This Is Not a Game, Walter Jon Williams
Orbit, 2009, 369 pages, C$27.99 hc, ISBN 978-0-316-00315-5
The first thing I like about Walter Jon Williams’ This Is Not a Game is the title: Direct, dramatic and as blunt as it’s possible to be. The cover of the US hardcover edition appropriately displays it in big bold letters taking up most of the available space. It’s a clue as to the nature of the story in more ways than one, especially in flagging how contemporary the novel is meant to be: In Science Fiction history, “This is not a Game” has sometimes been a Hugo-winning third-act plot twist. It’s also a title that alludes to the recent wave of stories reflecting on the ever-shifting nature of reality at a time where it’s increasingly augmented with other sources of information. Charles Stross, with Halting State, made quite a splash by looking at the boundaries between life and play and This is Not a Game makes use of similar ideas, albeit with a very different focus.
But outside the written SF community, the title is a fundamental credo for another interest group: In the field of Alternate Reality Games (ARGs), “This is Not a Game” is a design aesthetic that differentiates this burgeoning type of entertainment from other types of play: Designers of ARGs seek to present an experience to the player that spans the narrow confines of traditional games. ARGs ask players to scour the web, make phone calls, investigate in person, solve clues and piece together very different pieces of information. Already almost ten years old, ARGs are a particularly vivid reminder of the blurring distinction between pursuits we’ve been conditioned to consider separate.

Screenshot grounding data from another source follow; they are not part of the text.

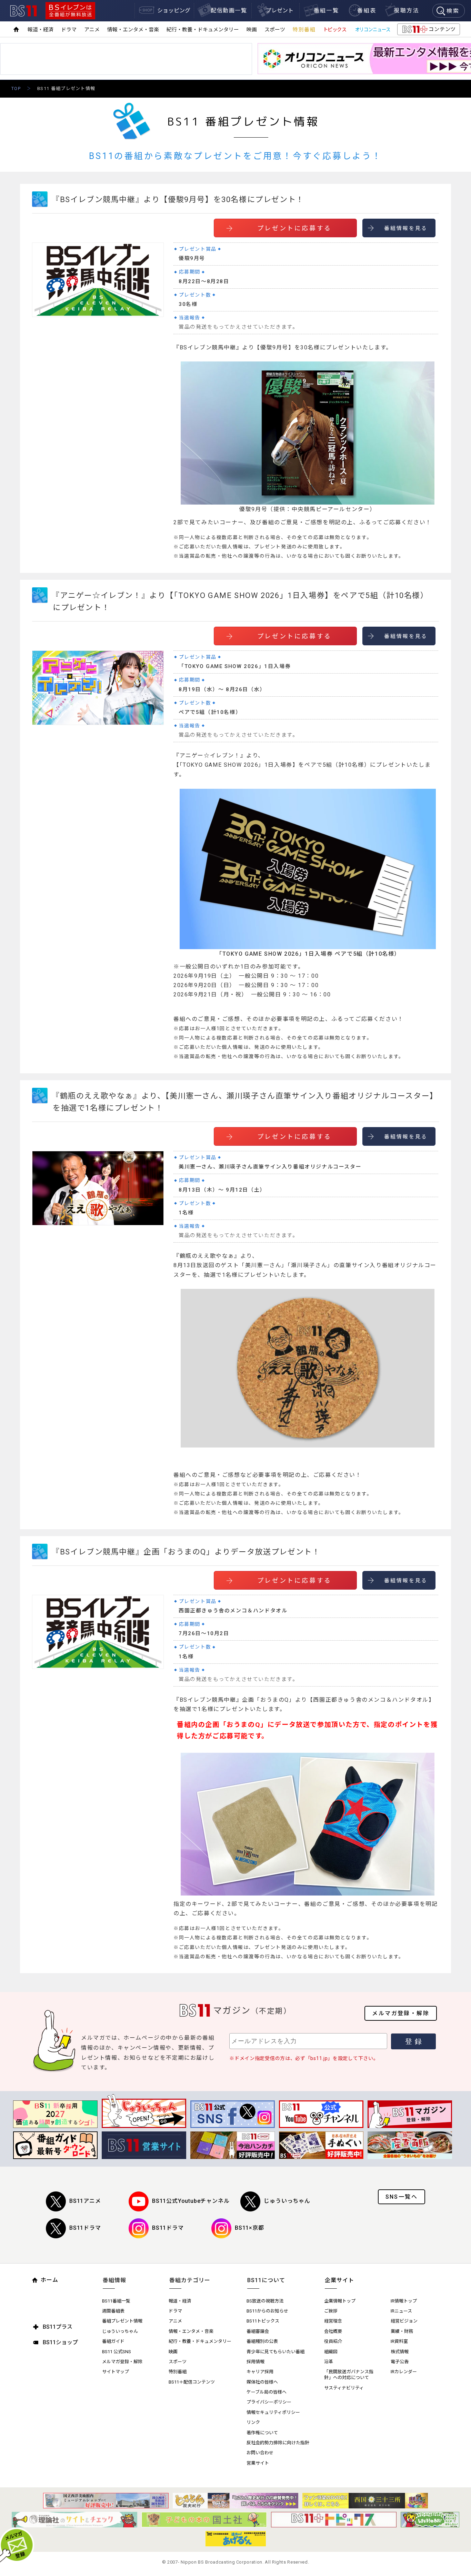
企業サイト (339, 2280)
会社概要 (333, 2331)
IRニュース (401, 2311)
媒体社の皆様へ (262, 2382)
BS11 (23, 11)
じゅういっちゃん (287, 2201)
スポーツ (274, 30)
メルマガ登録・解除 (400, 2013)
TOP (16, 88)
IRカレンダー (404, 2371)
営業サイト (258, 2463)
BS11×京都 (249, 2228)
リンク (253, 2422)
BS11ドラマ (85, 2228)
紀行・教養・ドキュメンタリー (203, 30)
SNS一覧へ (401, 2197)
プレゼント (279, 10)
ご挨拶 (331, 2311)
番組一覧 (326, 10)
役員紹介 (333, 2341)
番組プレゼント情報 (122, 2321)
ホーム (49, 2280)
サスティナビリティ (344, 2387)
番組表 (366, 10)
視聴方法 (406, 10)
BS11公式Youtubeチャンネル (190, 2201)
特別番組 (304, 30)
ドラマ (69, 30)
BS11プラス (57, 2327)
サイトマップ (115, 2371)
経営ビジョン (404, 2321)
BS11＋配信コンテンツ (192, 2382)
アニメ (92, 30)
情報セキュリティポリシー (273, 2412)
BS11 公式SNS (116, 2351)
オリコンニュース (372, 30)
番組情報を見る (406, 228)
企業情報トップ (339, 2301)
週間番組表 (113, 2311)
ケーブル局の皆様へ (267, 2392)
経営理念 (333, 2321)
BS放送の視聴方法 (265, 2301)
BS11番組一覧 (116, 2301)
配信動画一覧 (229, 10)
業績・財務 (402, 2331)
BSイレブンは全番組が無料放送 (70, 10)
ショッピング (173, 10)
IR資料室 (399, 2341)
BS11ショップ (60, 2342)
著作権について (262, 2432)
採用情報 (255, 2361)
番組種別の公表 (262, 2341)
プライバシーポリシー (269, 2402)
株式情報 (400, 2351)
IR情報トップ (404, 2301)
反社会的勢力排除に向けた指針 (278, 2442)
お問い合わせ (260, 2452)
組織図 (331, 2351)
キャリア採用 (260, 2371)
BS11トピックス (263, 2321)
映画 (252, 30)
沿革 (328, 2361)
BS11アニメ (85, 2201)
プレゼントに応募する (294, 228)
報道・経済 (40, 30)
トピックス (335, 30)
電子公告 (400, 2361)
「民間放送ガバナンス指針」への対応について (348, 2374)
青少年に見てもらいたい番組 (275, 2351)
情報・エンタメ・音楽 (133, 30)
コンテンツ (428, 30)
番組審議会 (258, 2331)
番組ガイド (113, 2341)
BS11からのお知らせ (267, 2311)
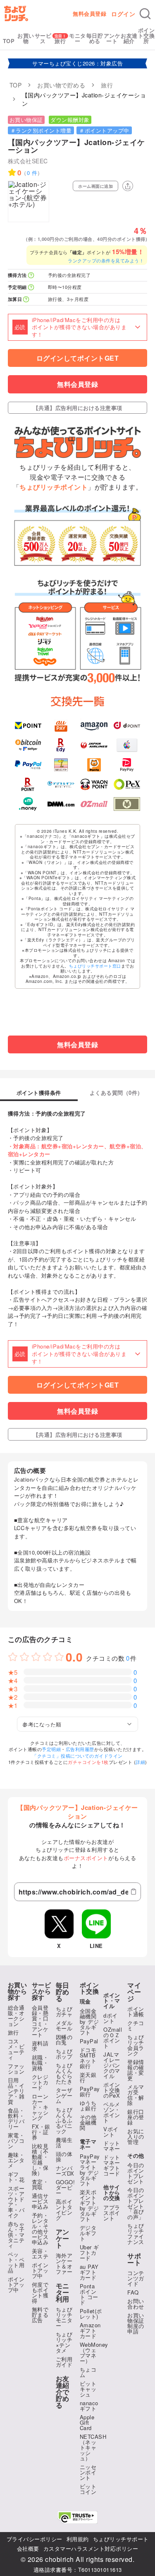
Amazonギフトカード (90, 2330)
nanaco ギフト (89, 2405)
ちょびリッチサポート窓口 (95, 966)
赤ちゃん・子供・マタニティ (16, 2234)
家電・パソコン (16, 2140)
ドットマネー (111, 2145)
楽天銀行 (88, 2077)
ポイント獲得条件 (39, 1093)
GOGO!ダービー (65, 2187)
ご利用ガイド (64, 2361)
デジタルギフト (88, 2233)
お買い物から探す (17, 1991)
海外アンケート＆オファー (64, 2263)
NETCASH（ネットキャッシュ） (93, 2447)
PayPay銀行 (90, 2091)
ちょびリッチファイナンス (135, 2234)
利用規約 (78, 2539)
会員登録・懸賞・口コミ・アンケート (40, 2021)
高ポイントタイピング (64, 2210)
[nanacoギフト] (61, 764)
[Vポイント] (28, 725)
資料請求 (40, 2045)
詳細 (140, 1762)
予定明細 (51, 1749)
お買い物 (25, 38)
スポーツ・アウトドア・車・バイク (16, 2201)
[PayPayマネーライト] (127, 764)
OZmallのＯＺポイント (112, 2037)
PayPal (89, 2041)
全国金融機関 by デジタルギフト (89, 2021)
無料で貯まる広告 (40, 2314)
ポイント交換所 (146, 35)
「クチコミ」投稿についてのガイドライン (77, 1755)
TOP (9, 41)
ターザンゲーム (64, 2095)
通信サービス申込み (40, 2201)
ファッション (16, 2068)
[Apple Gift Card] (127, 745)
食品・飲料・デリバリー (16, 2118)
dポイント (110, 2018)
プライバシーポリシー (34, 2539)
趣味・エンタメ (16, 2160)
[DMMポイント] (61, 803)
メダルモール (64, 2025)
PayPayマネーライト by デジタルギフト (90, 2169)
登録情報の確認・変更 (135, 2070)
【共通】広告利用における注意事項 (77, 408)
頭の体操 (64, 2156)
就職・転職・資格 (40, 2062)
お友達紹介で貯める (62, 2392)
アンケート (112, 38)
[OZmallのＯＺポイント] (94, 803)
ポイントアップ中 (16, 2284)
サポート (134, 2259)
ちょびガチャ (64, 2011)
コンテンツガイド (135, 2278)
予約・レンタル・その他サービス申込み (40, 2228)
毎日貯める (94, 38)
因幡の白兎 (64, 2039)
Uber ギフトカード (89, 2252)
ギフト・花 (16, 2176)
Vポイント (111, 2131)
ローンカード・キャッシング (40, 2107)
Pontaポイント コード (89, 2294)
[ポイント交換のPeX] (127, 784)
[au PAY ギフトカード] (61, 725)
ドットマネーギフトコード (111, 2165)
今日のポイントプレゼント (135, 2173)
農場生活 (64, 2142)
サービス (43, 38)
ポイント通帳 (135, 2011)
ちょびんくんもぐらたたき (64, 2073)
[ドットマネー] (28, 803)
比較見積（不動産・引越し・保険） (40, 2159)
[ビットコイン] (28, 745)
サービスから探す (41, 1991)
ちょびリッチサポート (121, 2539)
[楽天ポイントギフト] (28, 784)
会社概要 (28, 2548)
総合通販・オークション (16, 2016)
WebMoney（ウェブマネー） (94, 2353)
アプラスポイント (111, 2212)
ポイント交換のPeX (111, 2090)
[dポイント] (127, 725)
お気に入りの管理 (135, 2136)
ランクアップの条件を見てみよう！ (106, 260)
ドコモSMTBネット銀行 (88, 2058)
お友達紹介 (129, 38)
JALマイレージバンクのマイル (111, 2065)
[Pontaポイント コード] (94, 764)
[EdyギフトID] (61, 745)
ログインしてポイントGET (77, 358)
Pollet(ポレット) (91, 2313)
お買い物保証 (26, 120)
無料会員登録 (89, 13)
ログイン (123, 14)
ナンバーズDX (65, 2170)
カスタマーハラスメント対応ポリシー (90, 2548)
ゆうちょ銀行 (88, 2105)
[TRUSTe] (77, 2517)
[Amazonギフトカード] (94, 725)
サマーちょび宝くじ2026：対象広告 (77, 63)
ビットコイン (88, 2489)
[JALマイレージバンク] (94, 745)
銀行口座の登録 (135, 2117)
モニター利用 (62, 2292)
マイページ (134, 1992)
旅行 (60, 41)
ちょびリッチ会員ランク (135, 2045)
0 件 (32, 173)
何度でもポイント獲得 (40, 2292)
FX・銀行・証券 (41, 2131)
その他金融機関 (88, 2122)
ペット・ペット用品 (16, 2262)
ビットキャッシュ (88, 2389)
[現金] (127, 803)
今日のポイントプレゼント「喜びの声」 (135, 2203)
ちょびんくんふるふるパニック (64, 2120)
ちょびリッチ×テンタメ (64, 2342)
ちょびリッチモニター (64, 2317)
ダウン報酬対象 (70, 120)
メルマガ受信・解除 (135, 2095)
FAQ (133, 2292)
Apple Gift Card (87, 2422)
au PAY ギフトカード (89, 2272)
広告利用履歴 (80, 1749)
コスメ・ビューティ (16, 2049)
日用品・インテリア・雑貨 (16, 2090)
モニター (77, 38)
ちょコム (88, 2372)
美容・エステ (40, 2253)
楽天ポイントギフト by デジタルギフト (89, 2205)
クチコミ (135, 2025)
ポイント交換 (89, 1988)
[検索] (145, 13)
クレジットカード (40, 2082)
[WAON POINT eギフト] (94, 784)
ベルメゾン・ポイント (111, 2112)
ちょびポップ (64, 2053)
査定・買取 (40, 2184)
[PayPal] (28, 764)
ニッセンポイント (88, 2472)
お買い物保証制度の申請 (135, 2323)
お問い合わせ (135, 2303)
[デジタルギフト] (61, 784)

Walter Jon Williams isn’t a stranger to either SF or ARGs: His decades-old SF track record is distinguished, and he has been involved in creating ARGs since 2005, when he collaborated on “Last Call Poker” for market leader 42 Entertainment. In his newest novel, we get not only a gripping thriller set five minutes in the future, but a look behind the scenes of an ARG, as the puppetmasters writing the game have to deal with an alternate reality with no fourth wall.
But there’s a bit more at stake than a look at games that bring together thousands of people in a global clue-hunt: As This Is Not a Game begins, our ARG-creating protagonist Dagmar Shaw sees her holidays in Indonesia become a catastrophe as the country is shut down and riots break around her hotel. Engineering her rescue away from this mess ends up being a problem that not even a well-financed Israeli security contractor can solve: In the end, Dagnar finds greater value in tapping the game-playing community and crowd-sourcing her own safety to the diverse talents of perfect strangers scattered around the globe.
And that’s just the first act, because once she’s back stateside, Dagmar’s life soon turns into a nightmare when friends are acquaintances are murdered. It’s clear to her that this is not a game-related development, but the players of her ongoing ARG aren’t so sure. When the police admit that the investigation may tax even their capabilities, Dagmar sees another opportunity to let the group mind of her plays chew on the evidence. But as she eventually discovers, it’s hard to get away from the game once it takes over…
Williams has often challenged genre boundaries, and this latest book marks a return to high-end thrillers just a step away from near-future SF. This is Not a Game inhabits the same ultra-contemporary territory as William Gibson’s Spook Country, albeit with a far more visible plot. Given this, it’s unfortunate but forgivable that it’s that plot that ends up being the novel’s weakest link: While the look at the inner workings of ARGs is fascinating and the thriller makes good use of the mirrored halls offered by games that voluntarily don’t take place in an identifiable sandbox, Williams isn’t as successful at creating a sustained sense of suspense: There aren’t enough characters to pose a serious mystery, and the last stretch of the novel is annoyingly linear in how Dagmar turns the tables on the guilty party. A lot of loose ends remain, but the promise of a sequel (which you wouldn’t guess from the jacket copy) may end up making use of a bunch of those. There are also a few technical bugs for nit-pickers. (Regarding P.336: HTML is not case-sensitive; XHTML is supposed to be. Web servers very well have to be.)
Not that it matters all that much: This is Not a Game is a more-than-honorary member of the SF genre partly because it’s a novel of demonstration. It has a few great ideas and runs us through them. The opening sequence in Indonesia can’t be equalled, but the rest of the novel remains an intriguing thought experiment, a thriller played with Science Fiction set-pieces that would have boggled minds even a decade ago. There’s even some meta-commentary on the SF writers’ community and a few nods in store for SF fans with sharp eyes. The prose is a pleasure to read, and the flavour of the novel is definitely of the times: This is Not a Game couldn’t have been written as such five years from now, and will probably date faster than most SF novels published in 2009. In the meantime, though, it’s a welcome demonstration of Williams’ skills, a solid follow-up to his previous Implied Spaces and a novel that, given his background, only he could have written.